------ Data supplied

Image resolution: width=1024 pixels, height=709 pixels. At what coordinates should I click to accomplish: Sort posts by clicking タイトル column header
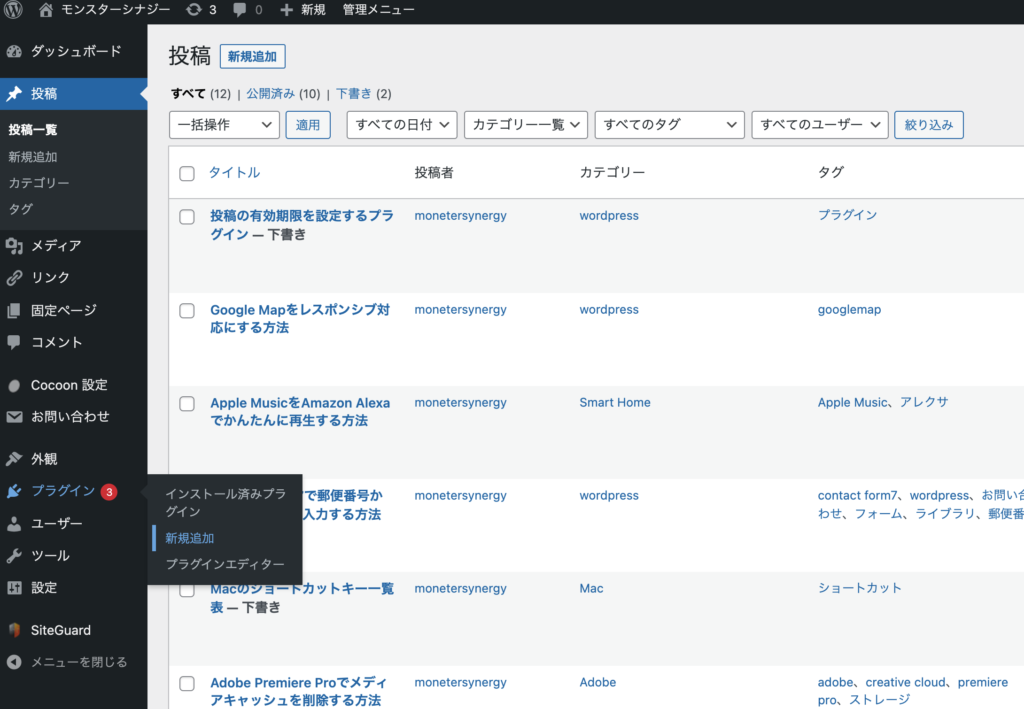coord(234,172)

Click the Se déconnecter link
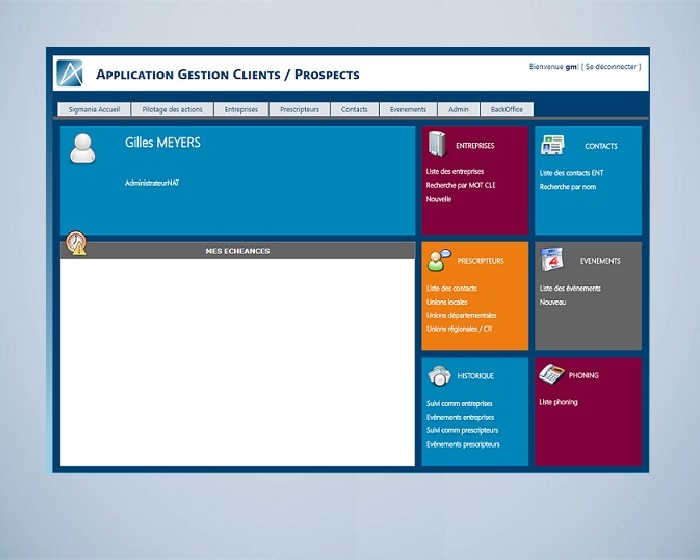tap(611, 67)
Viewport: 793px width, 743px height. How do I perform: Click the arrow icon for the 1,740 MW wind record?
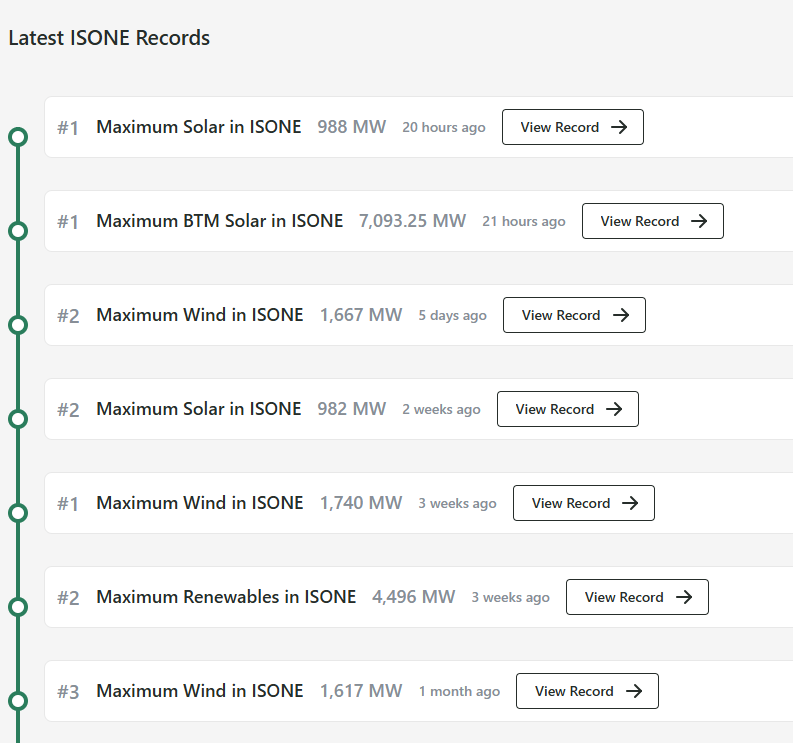630,503
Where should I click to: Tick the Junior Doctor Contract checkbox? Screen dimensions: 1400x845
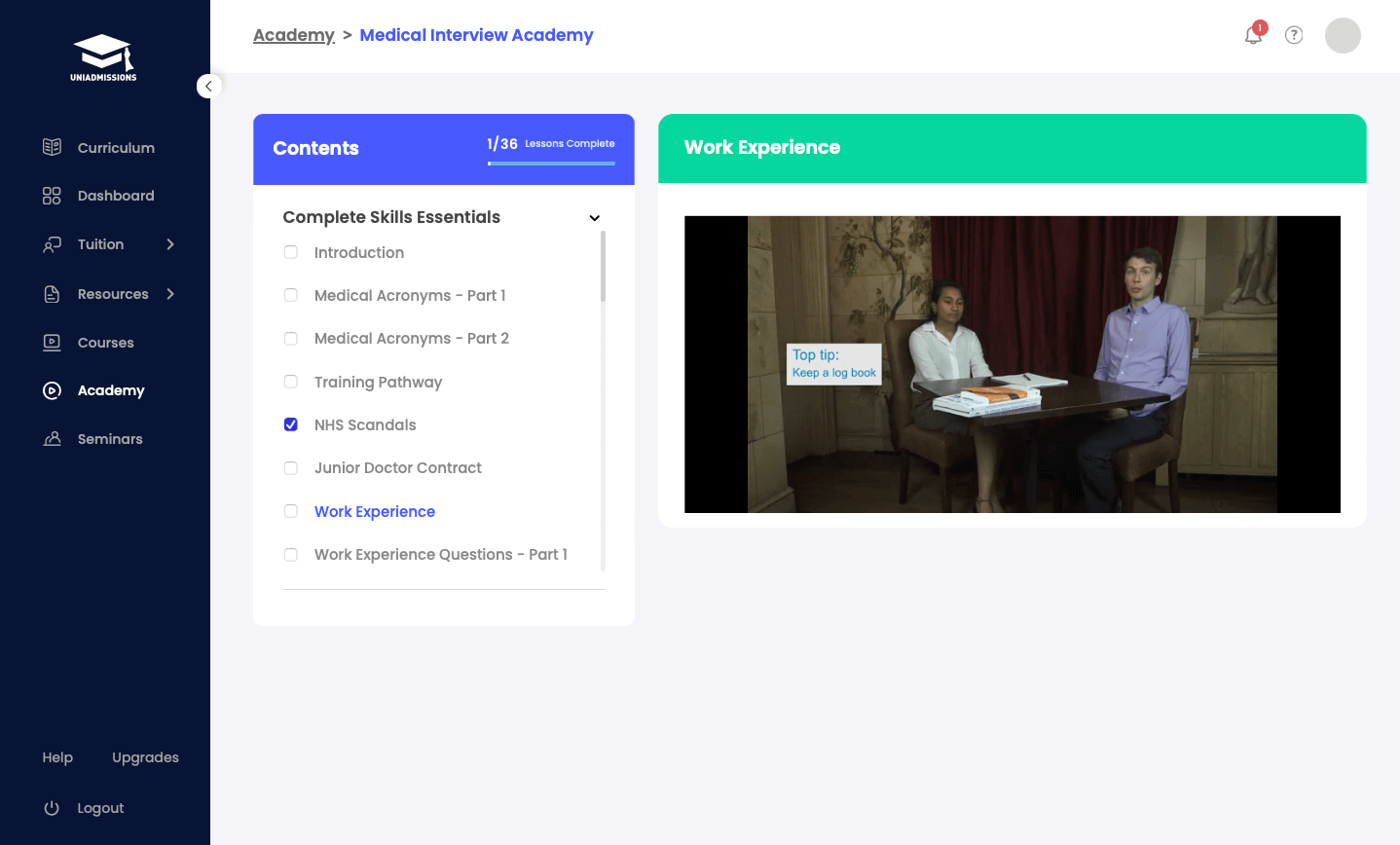coord(291,468)
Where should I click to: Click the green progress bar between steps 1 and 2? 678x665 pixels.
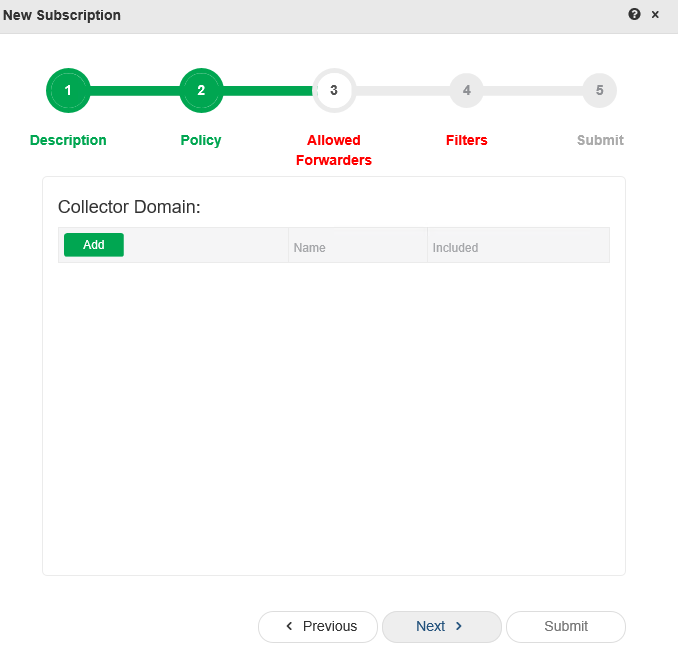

------------

(Set problem)
Please copy the records word for word, starting with the line that contains "Viewport: 793px width, 743px" and going on through the line that contains "coord(291,468)", with both of those lines included. Leave the pictures out of your copy.

(Finished answer)
Viewport: 793px width, 743px height. How do I perform: Click the arrow icon for the 1,740 MW wind record?
630,503
Where should I click to: Tick the Junior Doctor Contract checkbox? Screen dimensions: 1400x845
coord(291,468)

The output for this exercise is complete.